▶ Brief
Rewrite the material below as a numbered list with blank lines removed and the pictures omitted.
==== Provided data ====
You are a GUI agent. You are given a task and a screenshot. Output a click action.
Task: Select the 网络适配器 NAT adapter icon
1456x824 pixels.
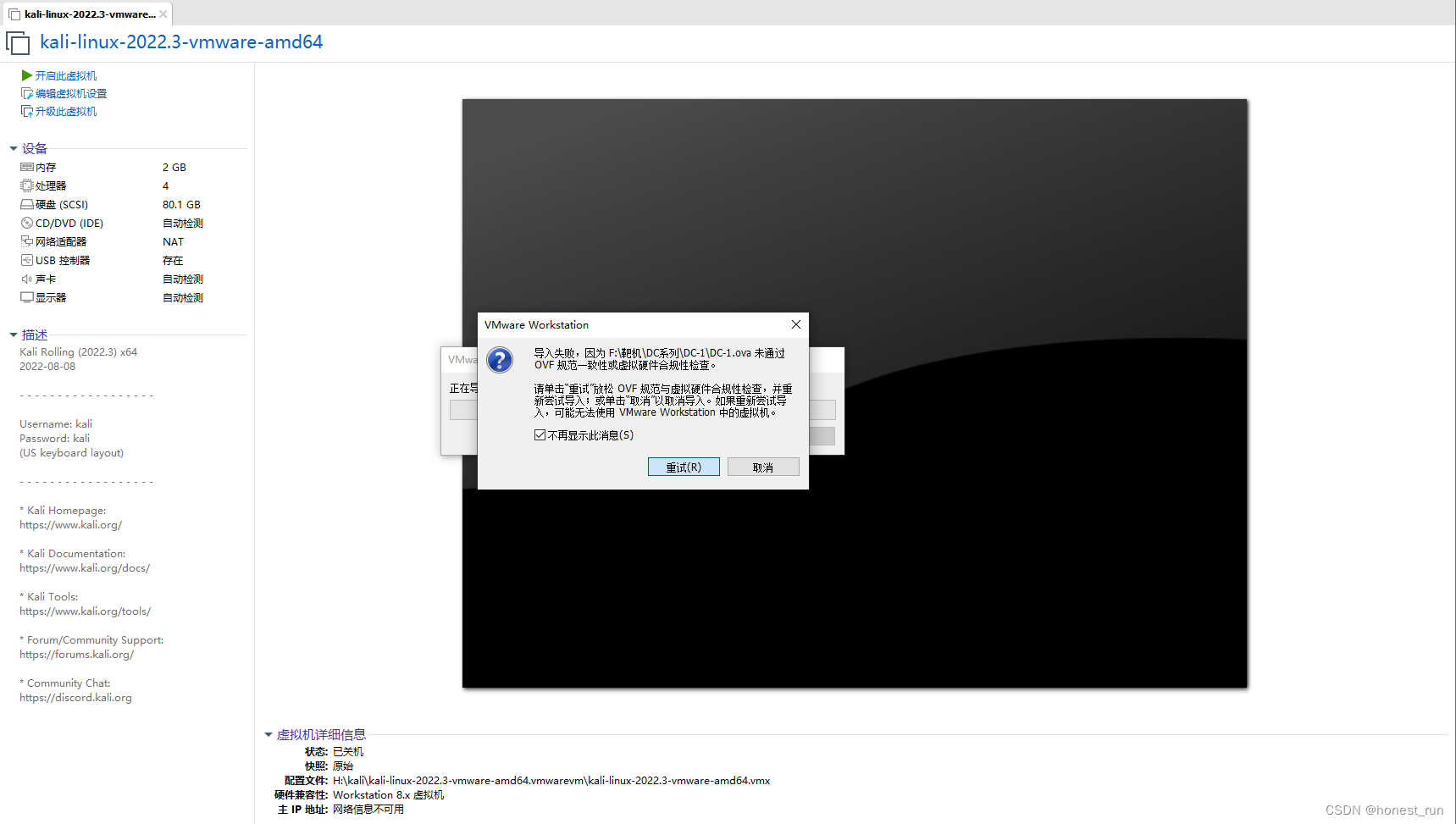[x=27, y=241]
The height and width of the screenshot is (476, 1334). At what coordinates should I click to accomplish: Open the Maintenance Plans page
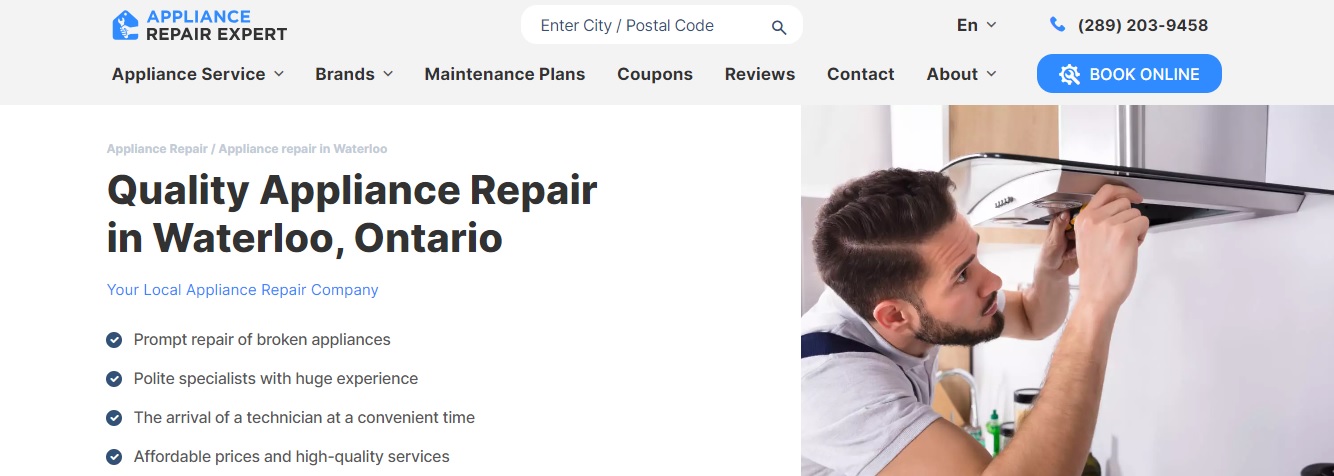pyautogui.click(x=505, y=74)
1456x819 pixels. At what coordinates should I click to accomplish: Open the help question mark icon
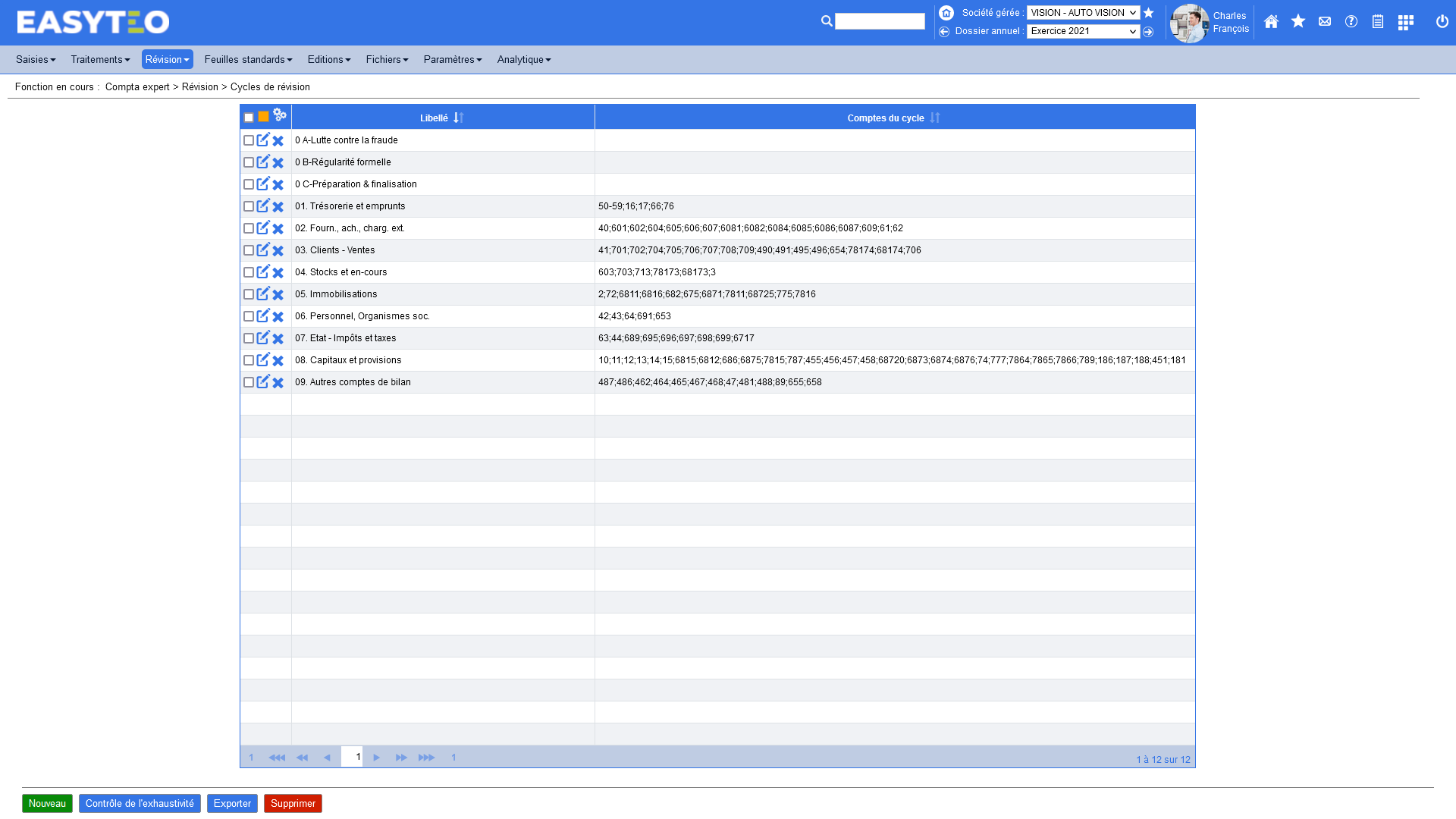pyautogui.click(x=1351, y=22)
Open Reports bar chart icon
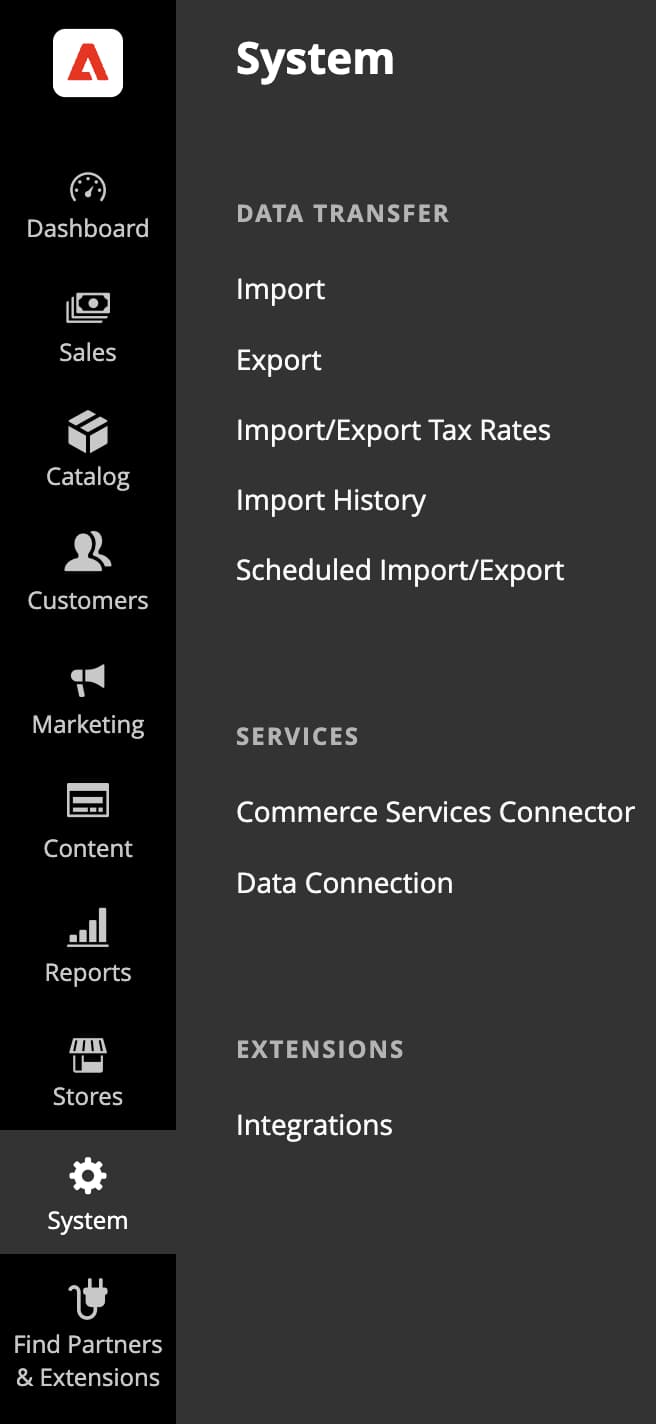Image resolution: width=656 pixels, height=1424 pixels. click(x=88, y=927)
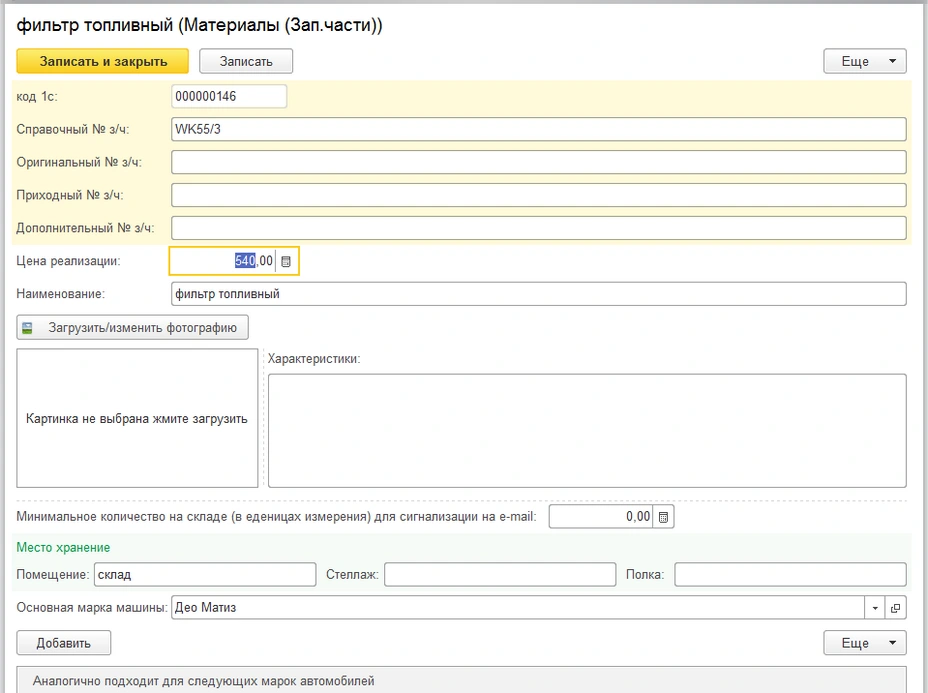Open calculator for the Цена реализации field

pos(286,261)
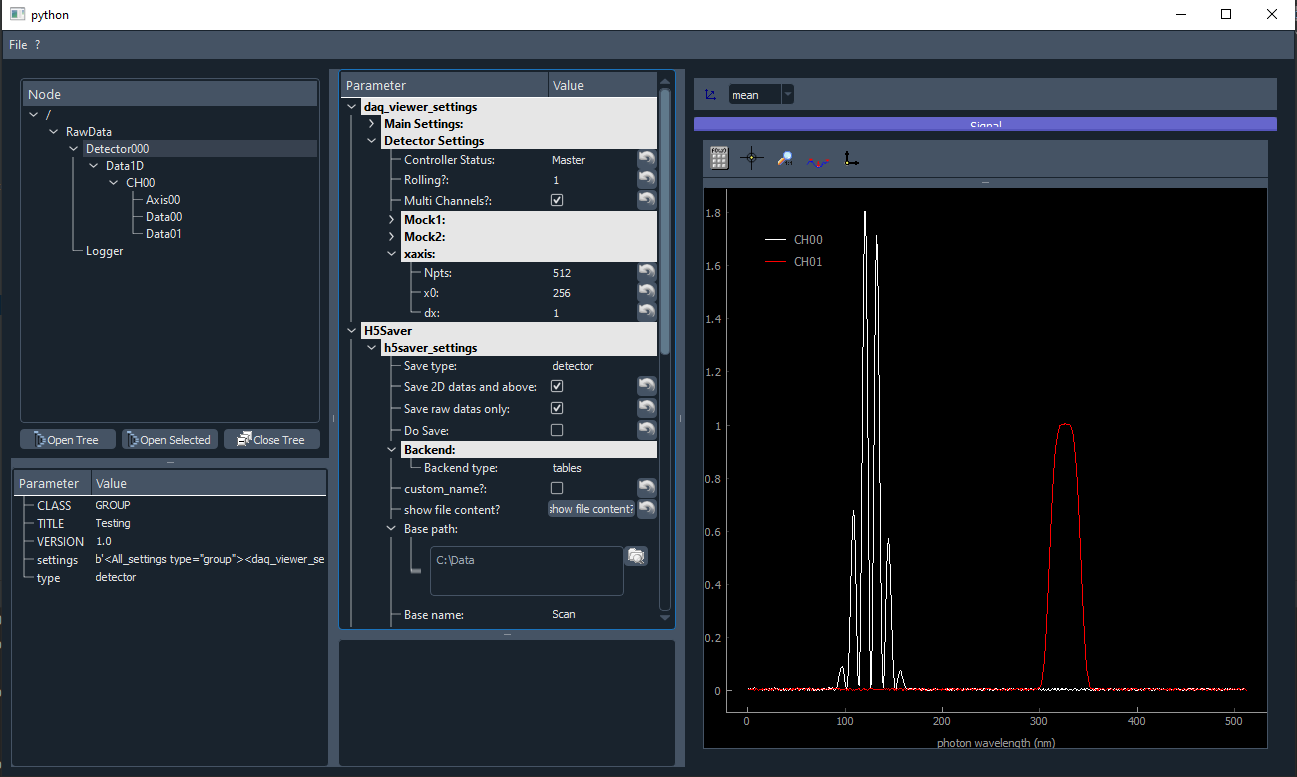
Task: Click revert arrow icon for Npts parameter
Action: coord(647,272)
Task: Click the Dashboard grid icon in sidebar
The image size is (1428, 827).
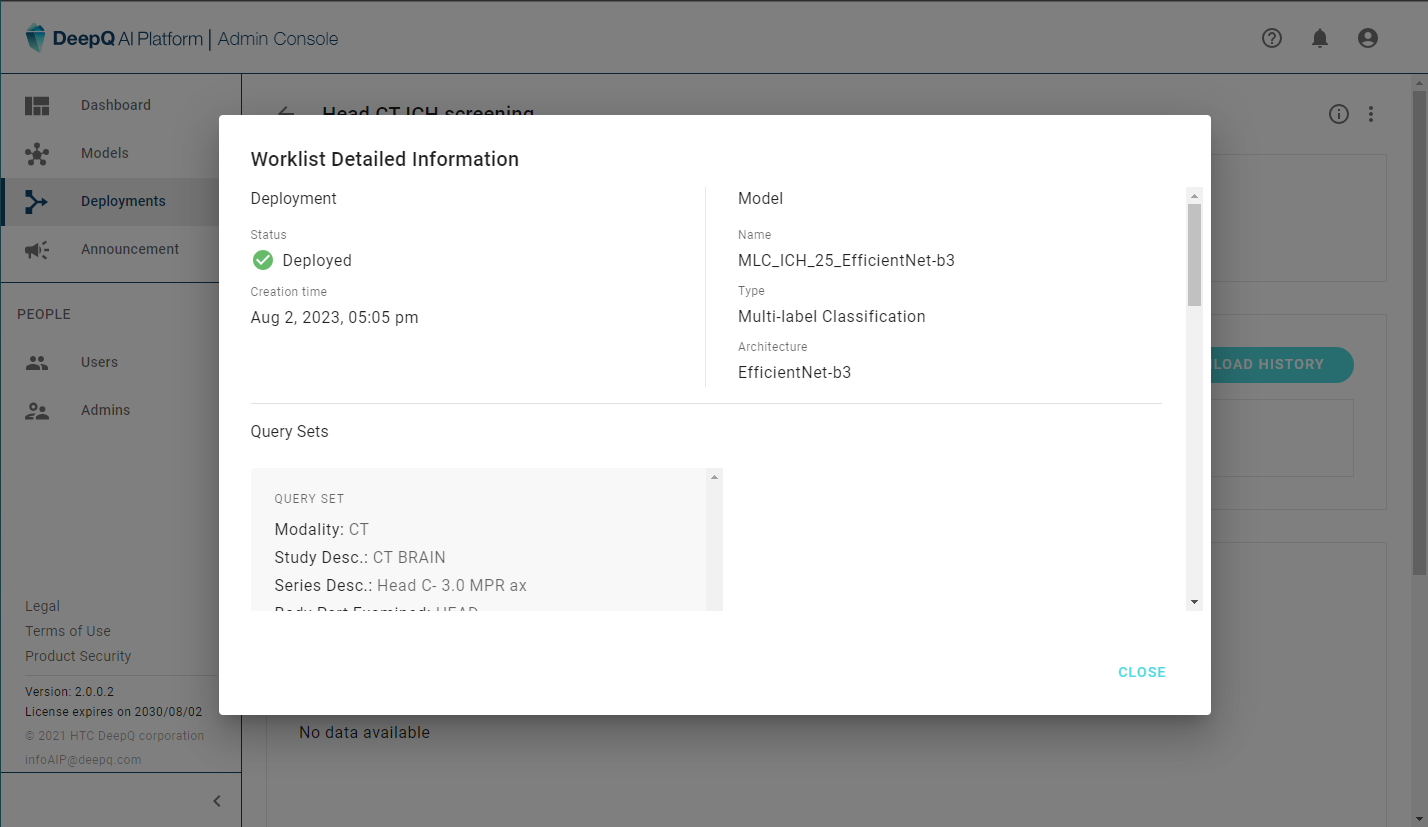Action: 37,105
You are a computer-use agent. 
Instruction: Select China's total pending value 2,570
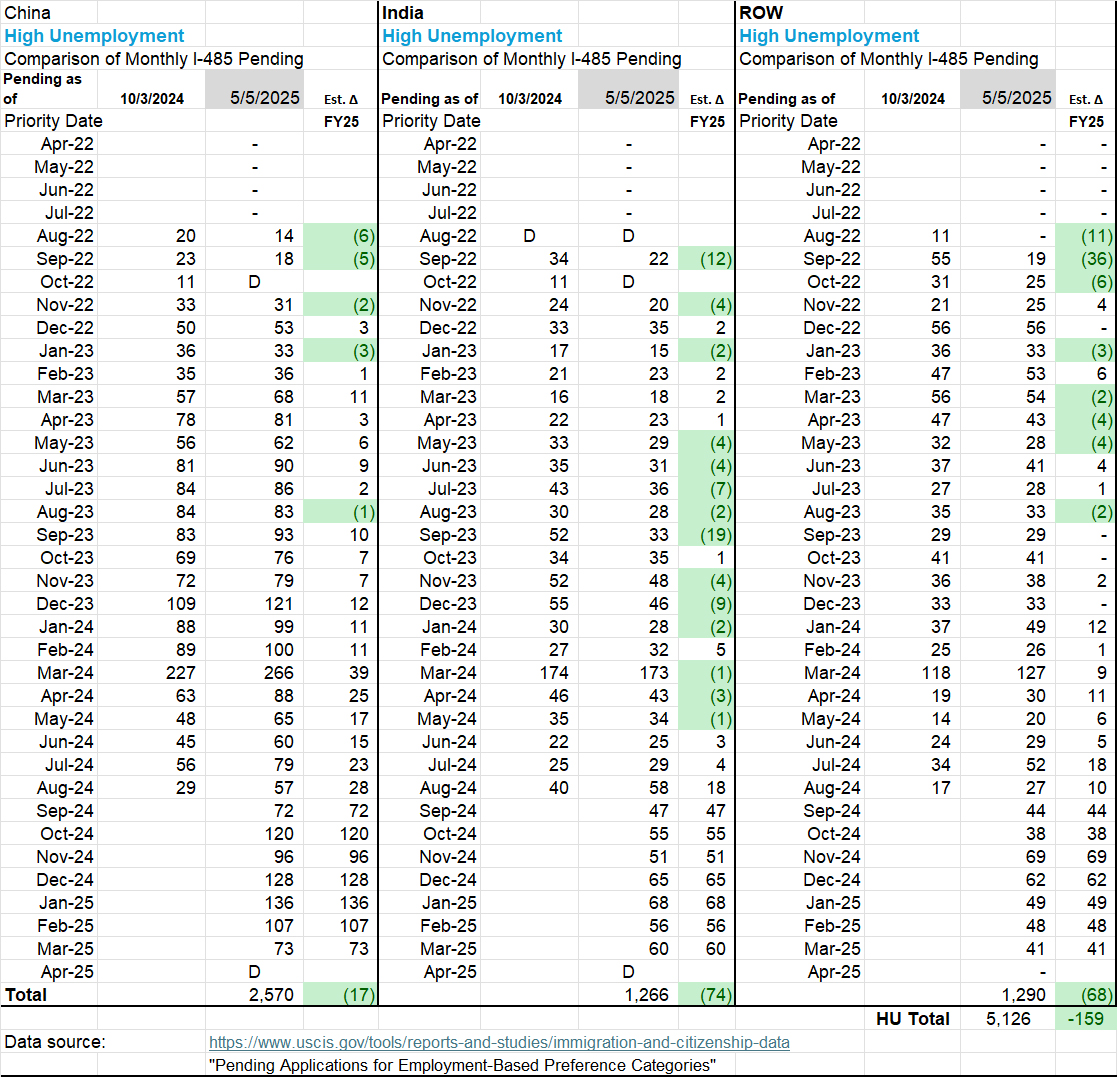pos(268,995)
====
▶ Task solution
1. You are a GUI agent. You are given a task and a screenshot. Output a click action.
2. Task: Select the 网络适配器 NAT adapter icon
3. 1456x824 pixels.
4. [x=27, y=241]
5. The height and width of the screenshot is (476, 1334). At what coordinates should I click to accomplish: Open the Maintenance Plans page
6. pyautogui.click(x=505, y=74)
7. 1456x819 pixels. At what coordinates should I click to accomplish: Open the help question mark icon
8. pyautogui.click(x=1351, y=22)
9. Open Reports bar chart icon
10. Image resolution: width=656 pixels, height=1424 pixels. click(x=88, y=927)
11. Open calculator for the Цена реализации field
12. pos(286,261)
13. Task: Click revert arrow icon for Npts parameter
14. Action: coord(647,272)
15. Task: Click the Dashboard grid icon in sidebar
16. The image size is (1428, 827).
17. Action: 37,105
18. You are a computer-use agent. 
19. Instruction: Select China's total pending value 2,570
20. pos(268,995)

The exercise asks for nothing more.